Я был шутом: мертвые руки от тренировок, а я сажусь за машинку. Ведь эти два занятия — «железо» и литература — несовместимы. Слишком чудовищным оказывается нервный расход. Да, было над чем глумиться, и впрямь «шизанутый»…
Я был шутом, поскольку нервы сдавали, работу ломил опасную, и ей не было конца. Наступали бессонницы, и измученность доводила до отупления.
Я был шутом, потому что верил в какие-то мечты, идеалы, когда все вокруг шли и брали «все от жизни».
Из-за нее я потерял дочь. Она во всем повторила мать. Взяв едва ли не все имущество, просторную квартиру, притворяться обездоленной и лгать всем, лгать, лгать…
Она в лицо мне кричала, как ненавидит меня.

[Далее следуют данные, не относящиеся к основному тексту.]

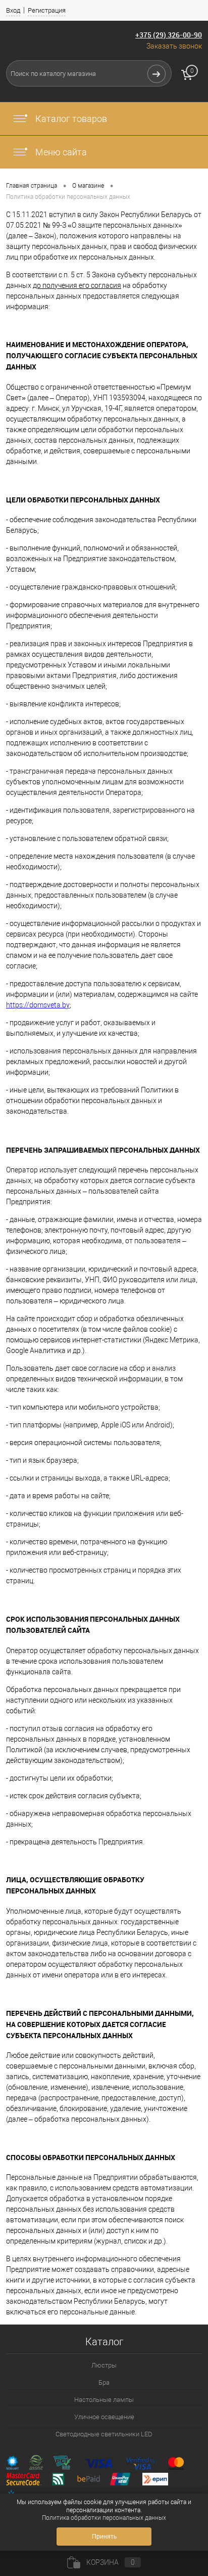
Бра (104, 2382)
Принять (104, 2536)
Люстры (104, 2365)
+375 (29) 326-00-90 (168, 34)
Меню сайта (60, 152)
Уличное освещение (104, 2417)
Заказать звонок (174, 46)
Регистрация (47, 10)
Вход (13, 10)
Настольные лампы (104, 2399)
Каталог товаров (70, 118)
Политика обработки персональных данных (104, 2517)
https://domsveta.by (38, 1005)
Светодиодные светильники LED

Господи, что я только не слышал! Уже порвав со мной (точнее, я порвал с ней, что она тщательно скрывает) — продолжает спекулировать моим именем. Я настаивал, чтобы она сменила фамилию на фамилию матери, но она не сделала это. Не выгодно.
Крысы кормятся чужим трудом и получают свое «достоинство», истребляя другие жизни.
Каждый шаг их сопровождает ложь. Ложь и лесть они превратили в ремесло — и обманывают всех. Исключений нет.
Оборотень! Оборотни!..
Но и это я пережил.
Я по-прежнему исповедую любовь. Точнее, мне наконец выпало счастье любить. Я все-таки узнал, что это: родная, теплая, преданная жена. Я все-таки узнал, что такое любовь. Не случка, а любовь. Я узнал, что такое добрая дочка, дом, счастье каждый час быть вместе…
И вокруг больше нет стужи. Ведь стужа бывает только тогда, когда тебя не любят и притворяются, обманывают и лгут.
И я по-прежнему верю только в любовь. Если бы я не любил, я не смог бы жить в этой жизни. Только любовь дала мне силу выстоять и подойти к цели.
И теперь, для меня слились в одно целое — любовь и цель.
Они неделимы и не могут по отдельности существовать.
Большие рекорды, славу, достаток, высокое положение — все я отдал книгам. И не только отдал, но растоптал, стер, обесценил смыслом книг. Я пошел едва ли не против всех. Не я один, разумеется, но с теми немногими, которых и не разглядеть среди несметного моря людей.
Я готовился к бесчестию. Я готовился к нему, как великому, священному обряду. Я отказался от сытых этого мира — их убойного человеколюбия.